Andrew Souris experimented with collage and simplicity to construct a nearly surrealist narrative. Poulenc juxtaposed identifiable fragments and used the history of music much as a painter uses recognizable images to change their significance and penetrate their meanings. Likewise, Koechlin mixed the literary and the musical and poked fun at twentieth-century modernism by constructing a surrealist musical narrative. In Souris, Poulenc and Koechlin bizarre contrasts pierce the surface of so-called reality to level more akin to the experience of dreaming. Varése’s Arcana was inspired, as Varése wrote in 1925 to his wife, by a dream sequence:

I was on a boat that was turning around and around–in the middle of the ocean–spinning around in great circles. In the distance I could see a lighthouse, very high–and on top an angel

–and the angel was you– a trumpet in each hand.

Alternating projectors of different colors: red, green yellow, blue–and you were playing Fanfare No. 1, trumpet in right hand. Then suddenly the sky became incandescent–blinding– you raised your left hand to your mouth and the Fanfare 2 blared. And the boat kept turning and spinning– and the alternation of projectors and incandescence became more frequent–intensified –and the fanfares more nervous–impatient… and then–merde–I woke up. But anyway they will be in Arcanes.

(Enclosed with this letter was the short score of Arcana.)

By use of repetition and an unusual sequence of sounds, Varése transformed musical space and obliterated the difference of musical and unmusical sound. Musical space and time became revolutionized in a way that is viscerally evident of the listener. It is as startling and unsettling as the radical canvases that Magritte painted in the late 1920’s and early 1930’s. Like many surrealists, Varése paid overt homage to Paracelsus and the traditions of alchemy which sought to help humankind pierce through to the ultimate unity of existence. A quote from Paracelsus stands on the head of the score of Arcana.

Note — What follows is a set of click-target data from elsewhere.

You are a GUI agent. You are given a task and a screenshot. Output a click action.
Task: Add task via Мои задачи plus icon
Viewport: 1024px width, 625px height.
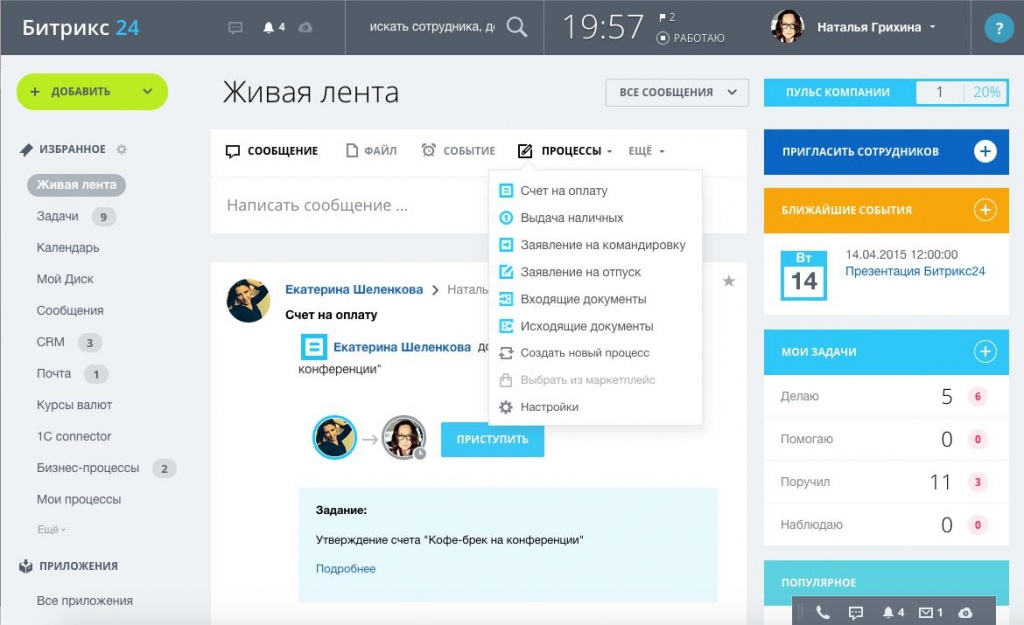[985, 351]
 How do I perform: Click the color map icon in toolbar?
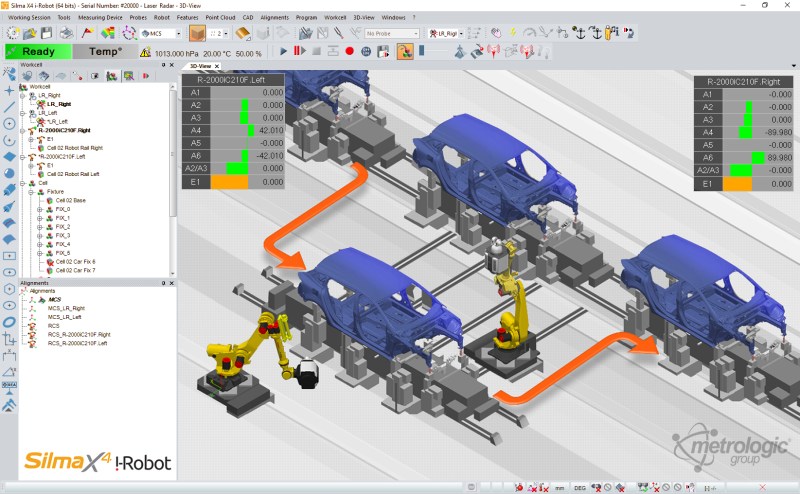tap(108, 33)
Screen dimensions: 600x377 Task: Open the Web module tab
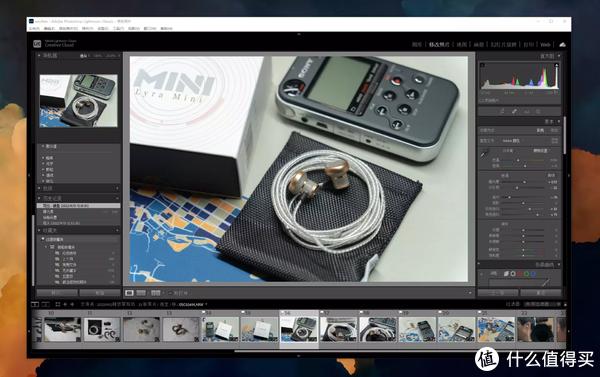coord(545,45)
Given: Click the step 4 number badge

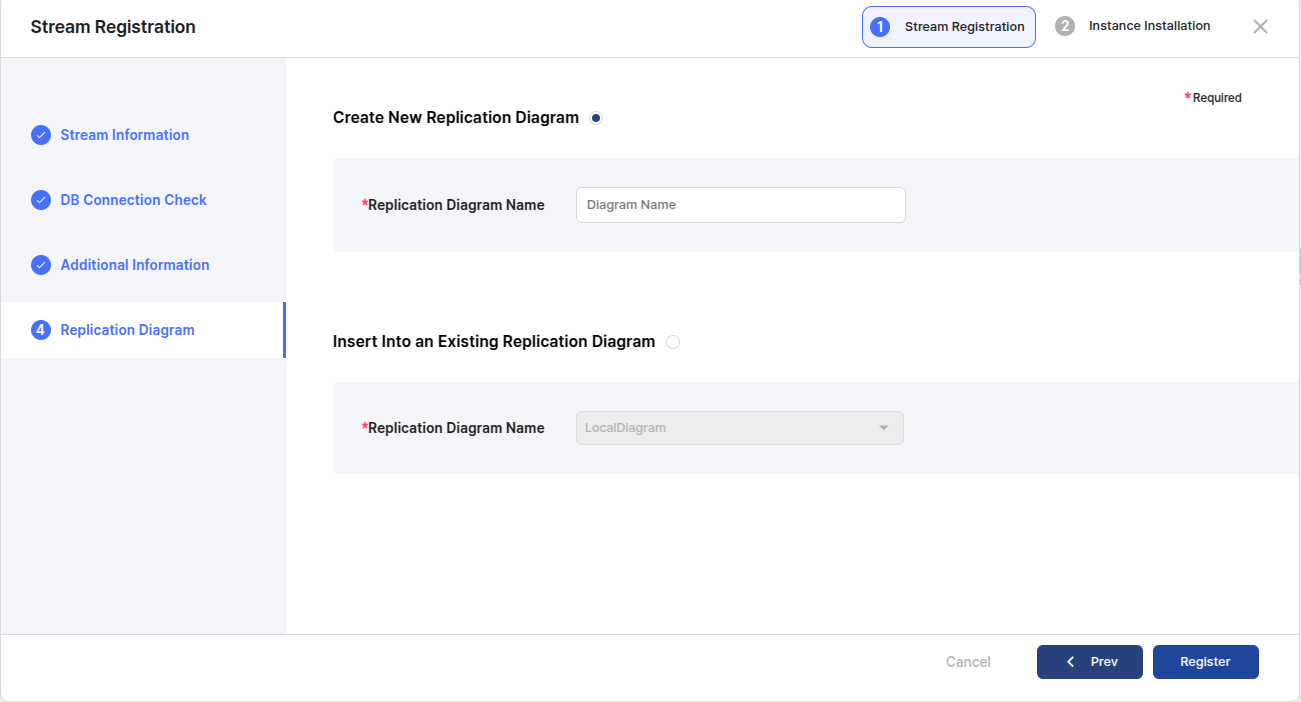Looking at the screenshot, I should 41,330.
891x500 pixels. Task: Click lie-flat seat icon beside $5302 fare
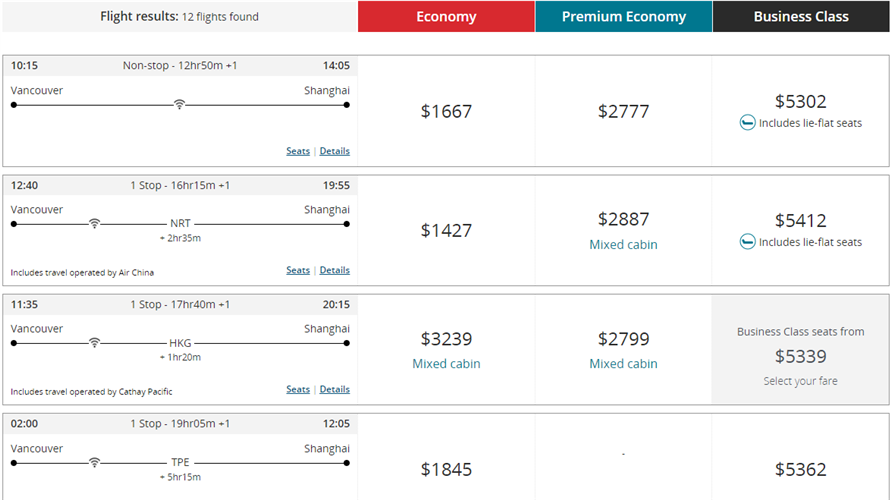[747, 123]
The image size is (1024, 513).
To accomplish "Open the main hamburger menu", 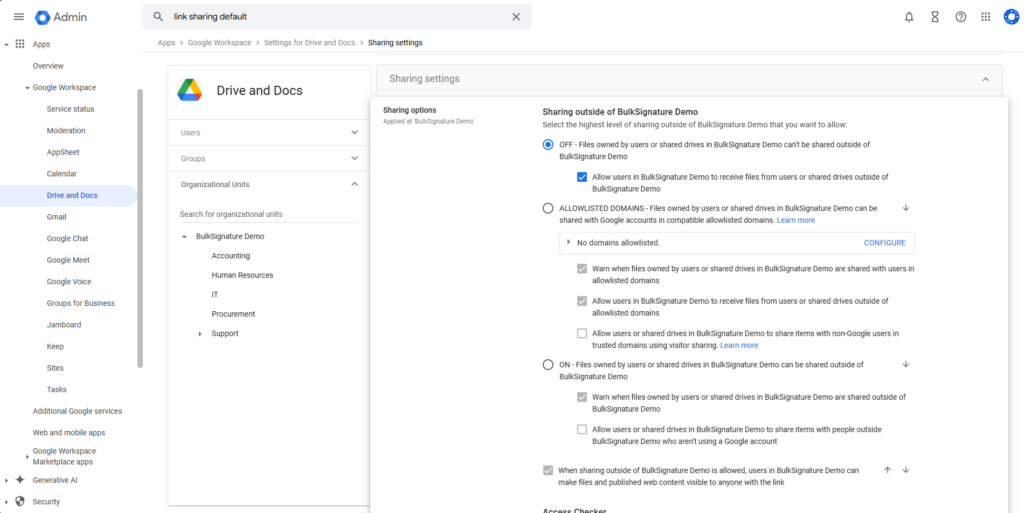I will click(x=18, y=17).
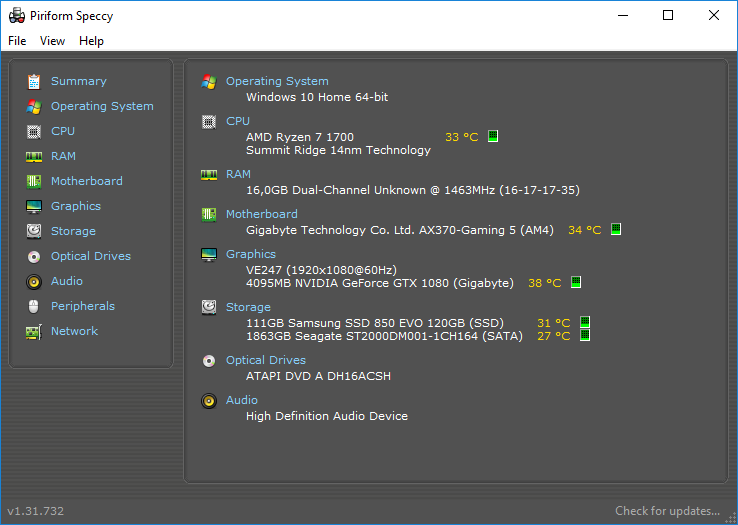The width and height of the screenshot is (738, 525).
Task: Open the Help menu
Action: pos(91,41)
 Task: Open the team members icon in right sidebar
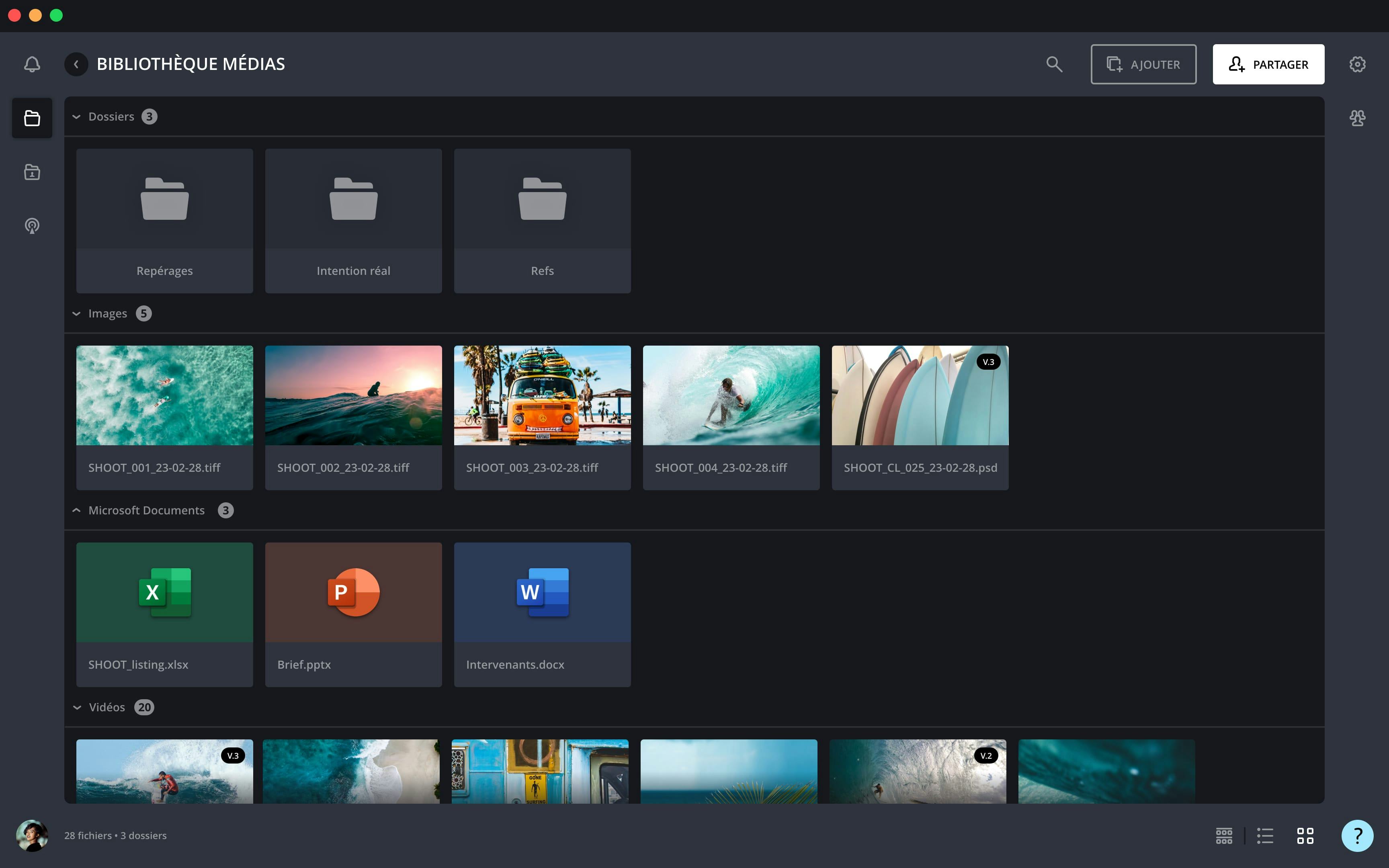coord(1357,118)
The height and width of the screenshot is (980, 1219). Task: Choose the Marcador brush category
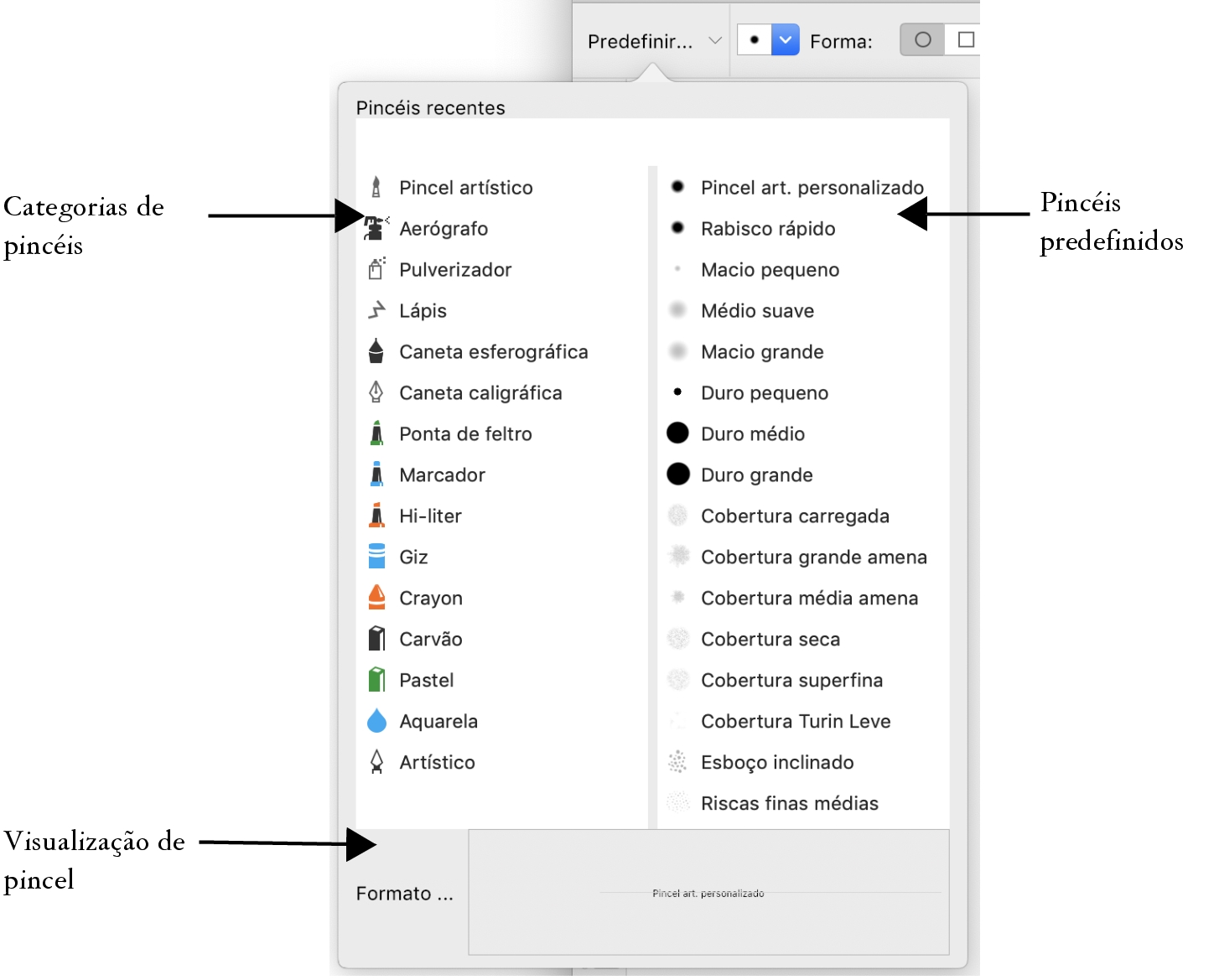pos(442,474)
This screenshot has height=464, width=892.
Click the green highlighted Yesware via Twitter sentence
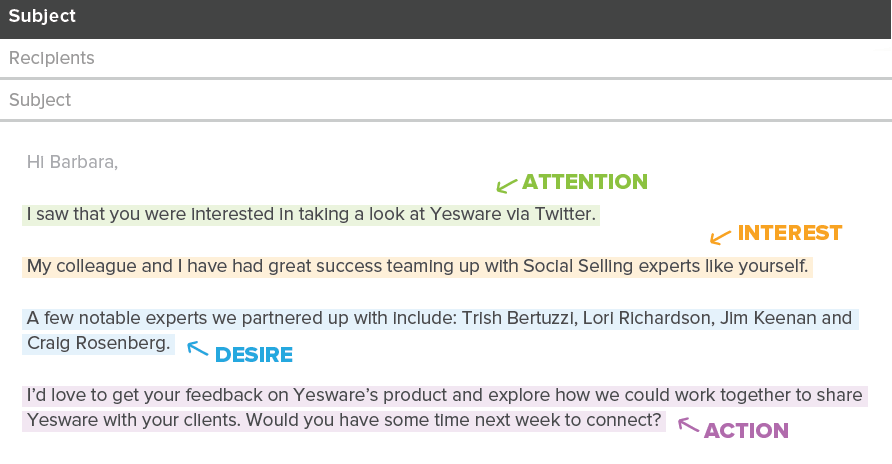coord(311,215)
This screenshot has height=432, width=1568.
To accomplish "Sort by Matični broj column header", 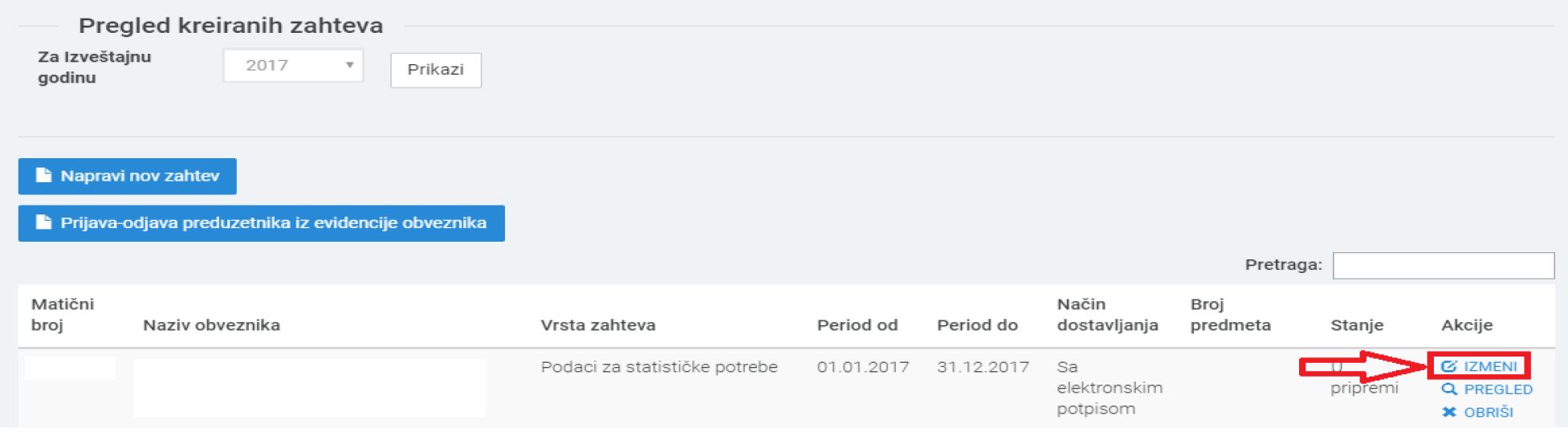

Last but not least, the sense of time and space and the relationship of performer and listener to the experience of music are entirely transfigured in a surrealist manner by John Cage, one of the towering figures of American Twentieth-century culture. Written when surrealism was perhaps at its peak of popularity in America, Cage’s works from the 1950’s, including the concerto, mirror the revolutionary simplicity inherent in the tradition of surrealism. The performance tonight was intended as an 80th-birthday tribute to the composer; it now must be heard as the ASO’s memorial.

It is hoped that listeners to this concert who have looked at and thought about Magritte’s paintings, can find in their response to these five works of music–spanning the time frame of most of Magritte’s career–parallels which can assist in their reflections not only on surrealism and Magritte but about twentieth-century musical modernism and the nature of music in contemporary life. Magritte and the composers on this program all sought to engender an active critical sensibility through art which ultimately could encourage a craving for unity, peacefulness, freedom, justice and creativity yet unachieved in this century.